Do not use the lees. Many wine yeasts will kill ale yeasts. The brett seems to work on the esters produced by the ale yeast, so you really want to use an ale yeast. Belgian yeasts seem to be traditional, maybe because they produce a lot of esters.
 
yeah, if you use the wine yeast, you'll need to add the convertase ag 300 enzyme to convert the maltose and maltotriose to glucose. and, as someone said, most wine yeast will kill saccharomyces strains, which are important for those brett-precursors you need for the funk.

i would say, think about the types of funky beers you like and go from there. berliners are simple and fast without a lot of funk or complexity. a brett-finished saison (brett added after the saison yeast does its thing) is nice and can be nicely funky in 3-4 months. a sour saison (a healthy pitch of saison yeast plus a mixed culture of brett and bacteria) can be good and mildly tart with substantial funkiness in 5-6 months, aging well for years. full-on sours are excellent, but as many have noted take a year or so before you decide if you want to add fruit, etc.
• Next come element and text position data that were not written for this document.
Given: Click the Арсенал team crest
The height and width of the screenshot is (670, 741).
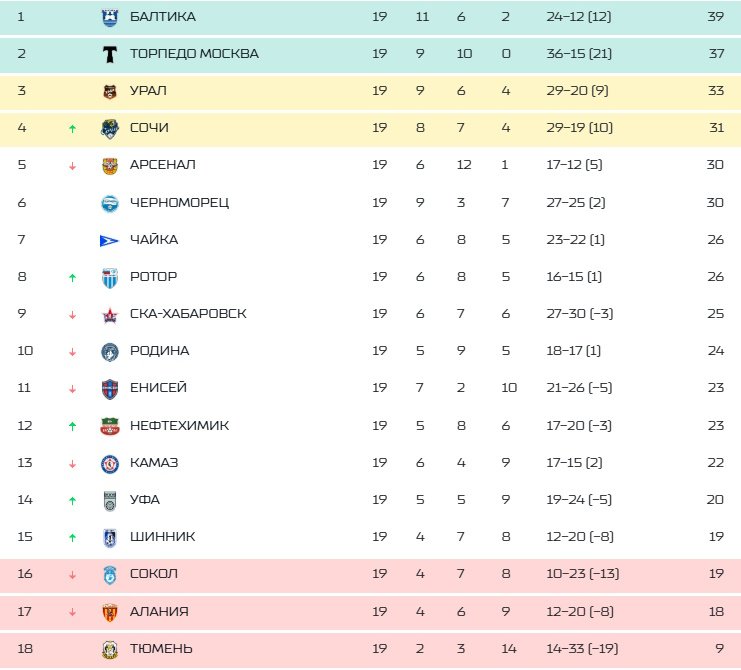Looking at the screenshot, I should pos(110,165).
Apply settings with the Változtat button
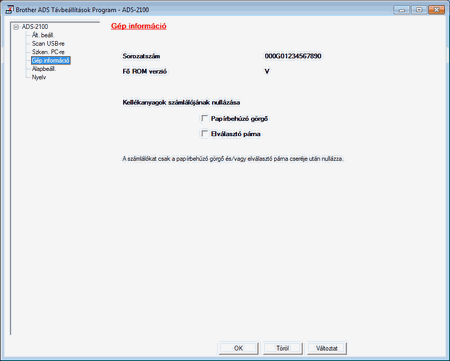Image resolution: width=450 pixels, height=361 pixels. pyautogui.click(x=327, y=348)
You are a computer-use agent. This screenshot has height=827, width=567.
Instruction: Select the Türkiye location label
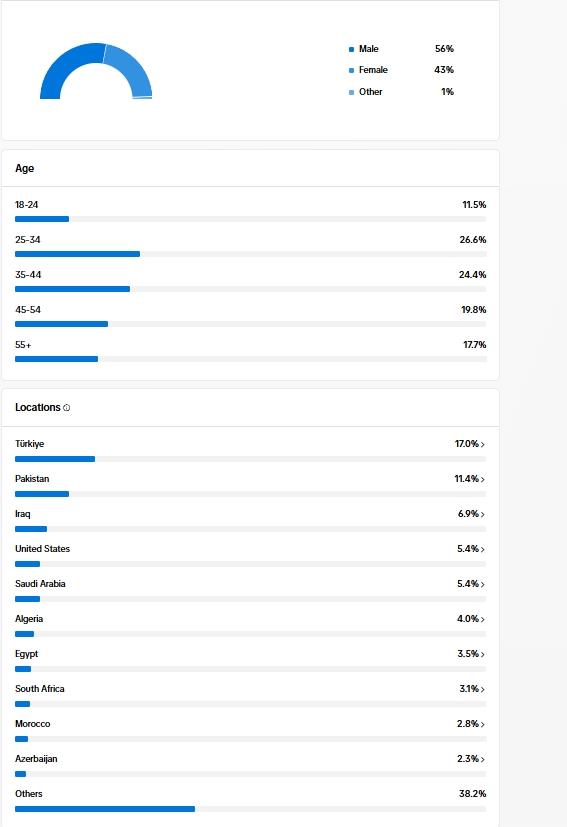tap(30, 444)
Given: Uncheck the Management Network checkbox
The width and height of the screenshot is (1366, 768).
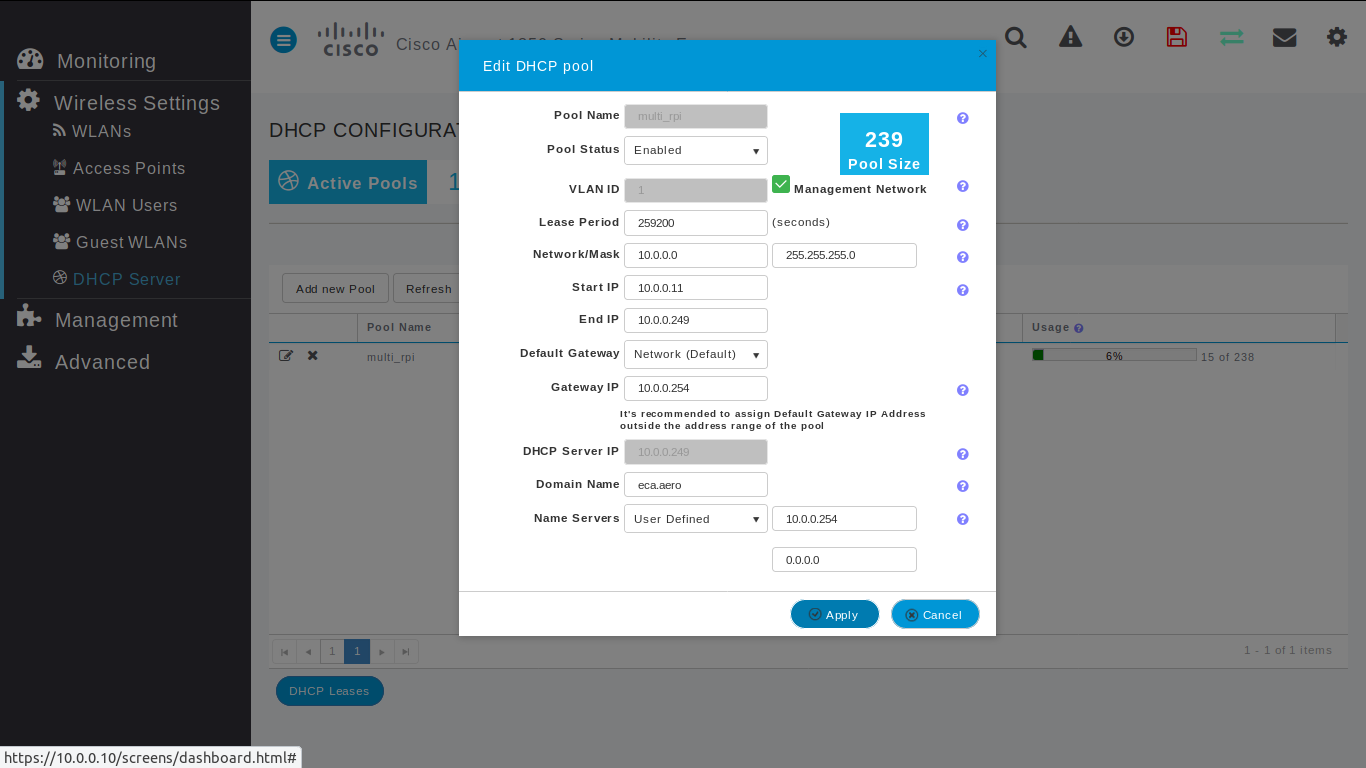Looking at the screenshot, I should 781,185.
the possibilities are endless. that's why i pretty much only brew funky stuff these days. welcome to the dark side!
 
Thanks Fivepound

I'm not saying I know everything about standard brewing, but I am getting a little board. I'll never stop brewing my favorites, but I'm looking for a new challenge and sours seem to be a logical step. Plus I love the whole mad scientist aspect of mixing bugs, blending, barrel aging(already have a couple waiting) and tasting the changes that occur through the aging.
 
One of the first sour beers I brewed was a clone of Jolly Pumpkin's Bam Biere. You can find the recipe on this site, and lots of useful infomation in the Can You Brew It episode. Plus, if you can get some JP dregs, the beer can be ready after 2-3 months.

Sent from my VM670 using Home Brew mobile app
 
One of the first sour beers I brewed was a clone of Jolly Pumpkin's Bam Biere. You can find the recipe on this site, and lots of useful infomation in the Can You Brew It episode. Plus, if you can get some JP dregs, the beer can be ready after 2-3 months.

Sent from my VM670 using Home Brew mobile app

I was just going to suggest something similar.

I recently made a simple Saison, Basically 2-row and wheat, 1.050 OG. Lightly hopped with Amarillo. Half a pack of T-58 and a one litre starter built up from Bam Biere dregs.

How about something like that? Doesn't get much easier.